◆ **EXERCISE MATERIALS**:
────────────────────────────────────────

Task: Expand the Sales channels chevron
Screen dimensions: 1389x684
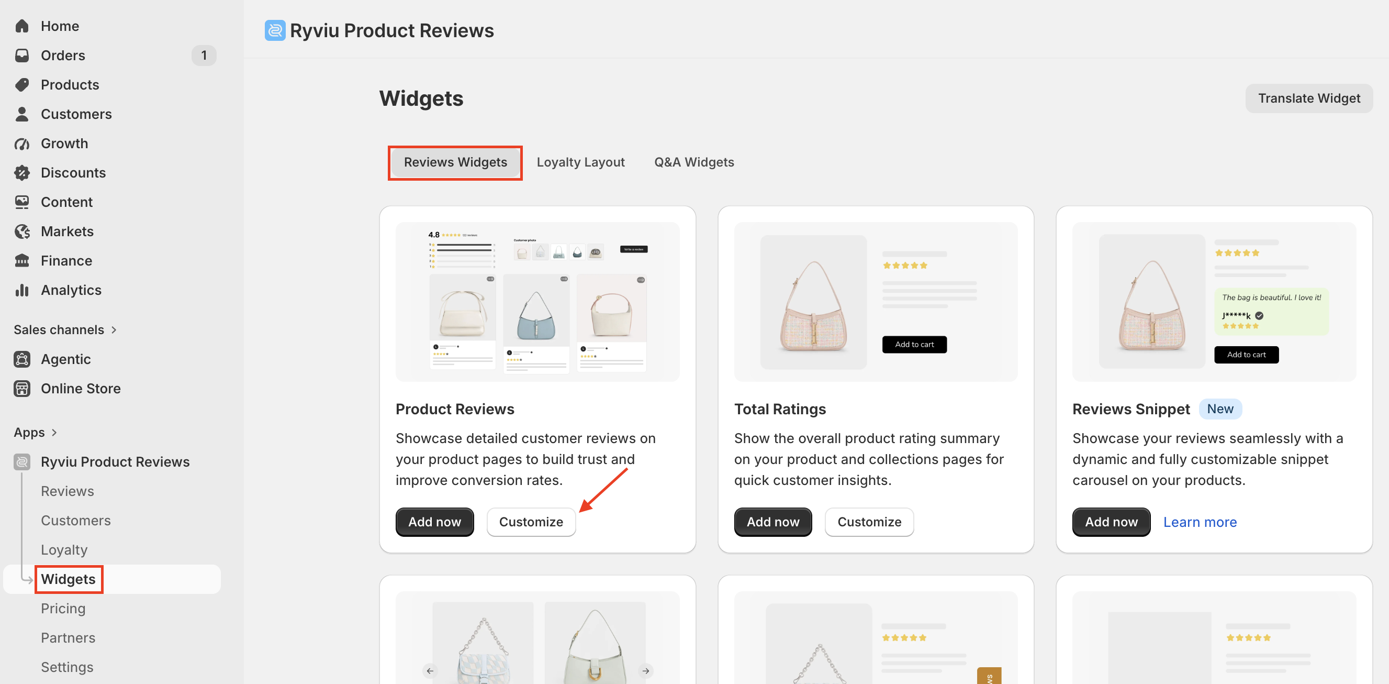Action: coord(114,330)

────────────────────────────────────────

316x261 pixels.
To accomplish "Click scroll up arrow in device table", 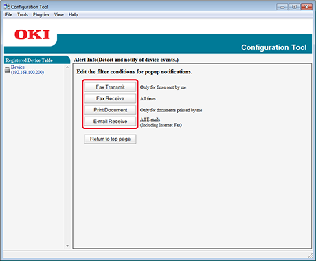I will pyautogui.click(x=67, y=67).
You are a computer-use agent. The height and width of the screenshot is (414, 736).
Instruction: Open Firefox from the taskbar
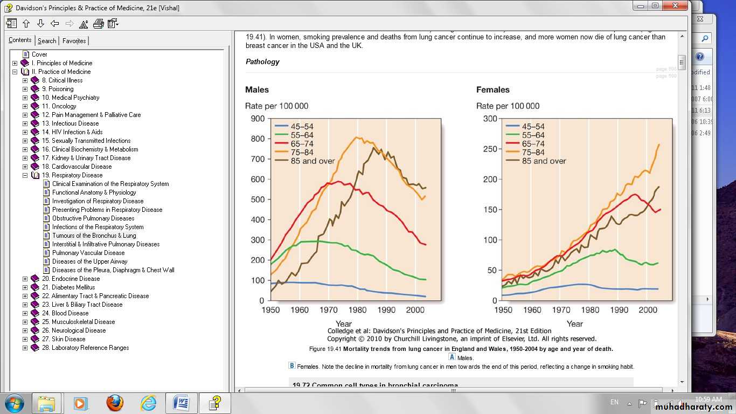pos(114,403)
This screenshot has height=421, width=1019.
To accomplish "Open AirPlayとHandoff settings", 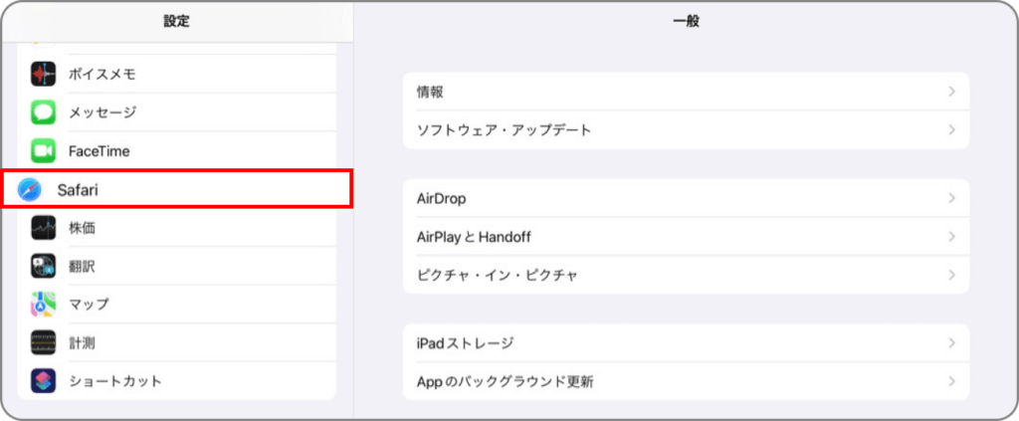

────────────────────────────────────────

◆ **TASK PROMPT**:
Could you return the lines in the entries above that contain "height"?

◆ **SOLUTION TO THE EXERCISE**:
You are a computer-use agent. The height and width of the screenshot is (414, 736).
This screenshot has height=421, width=1019.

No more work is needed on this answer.